British American Tobacco has become the first tobacco company to launch an electronic cigarette in the UK, raising fears that it could eventually boost its profits with public money should the NHS begin prescribing ecigarettes as a smoking-cessation tool.
The Medicines and Healthcare products Regulatory Agency (MHRA) announced earlier this year that it plans to regulate the products as non-prescription medicines from 2016, at which point they would be considered as a treatment option for the NHS. At present the market is dominated by smaller manufacturers who could struggle to thrive in a heavily regulated marketplace.

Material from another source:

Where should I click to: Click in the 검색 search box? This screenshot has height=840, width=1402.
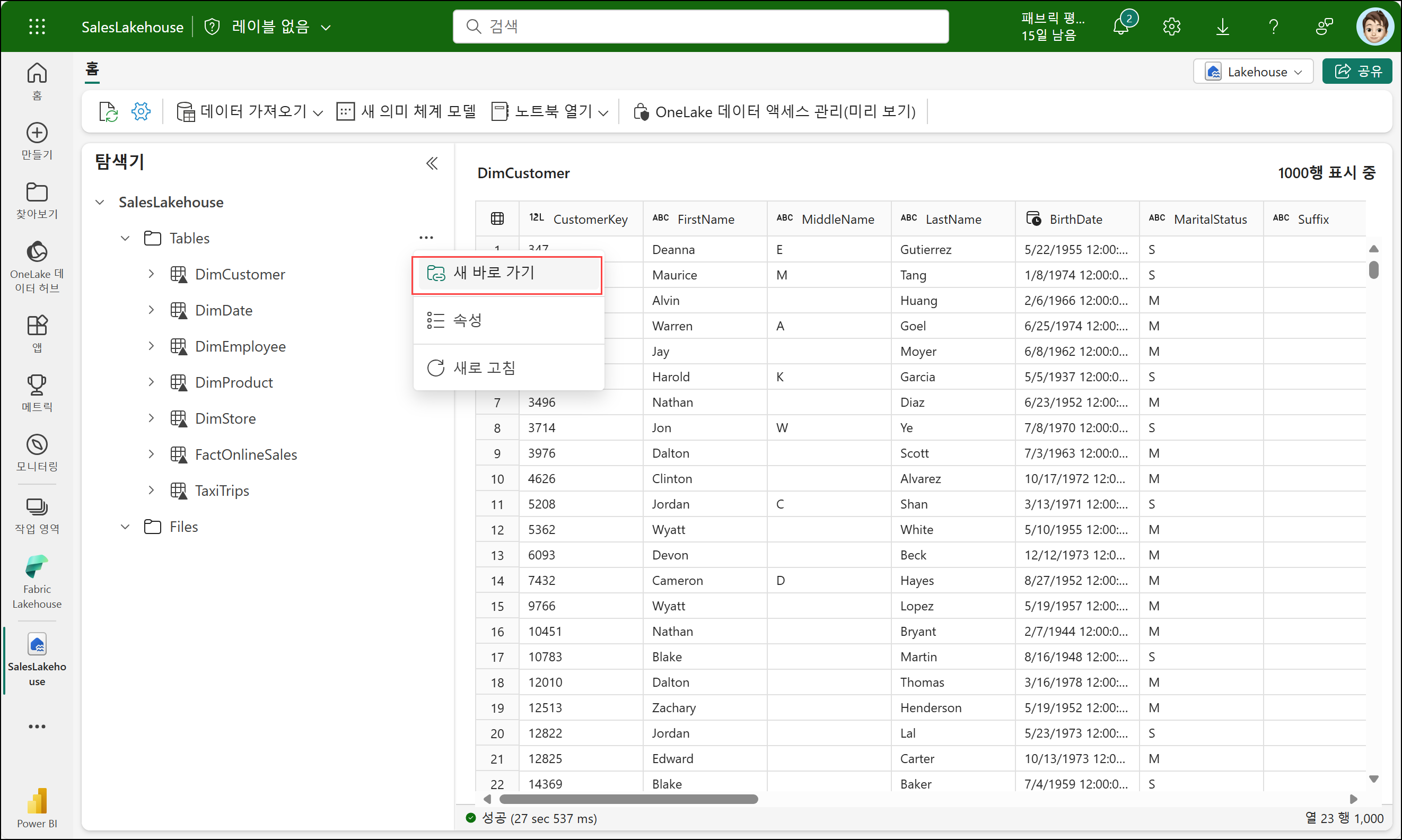pyautogui.click(x=700, y=27)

BAT confirmed on Monday that the firm’s new ecigarette, known as Vype, will be available to buy online from Tuesday, and will then be brought into shops from September this year.
A spokesman for the company said: “The ecigarette is currently available in a disposable format, with plans to supplement the product range with a rechargeable version.
“The development of inhaled nicotine products, which includes ecigarettes, is a natural extension of British American Tobacco’s approach to tobacco harm reduction which has been evolving over a number of years.”
Electronic cigarettes use an “eliquid” containing pharmaceutical-grade nicotine, giving users their hit of the addictive substance and providing a vapour for the smoking experience. Around 1.3 million Britons now use ecigarettes, up from 700,000 last year. But ecigarettes’ long-term effects are as yet unproven and some doctors argue their popularity could undermine anti-smoking efforts. As the market has grown established tobacco brands have moved in, including BAT, which markets Dunhill, Benson and Hedges and Lucky Strike; Imperial Tobacco, the company behind Gauloises and Davidoff, and Altria (formerly Philip Morris), which makes Marlboro and Chesterfield.
The MHRA said the market needed to be regulated because existing ecigarettes were not good enough, with contaminants found in some products and nicotine levels varying widely. Once ecigarettes are licensed, manufacturers will have to prove the quality of their products and demonstrate that they deliver the correct amount of nicotine, although they will not need to do clinical trials.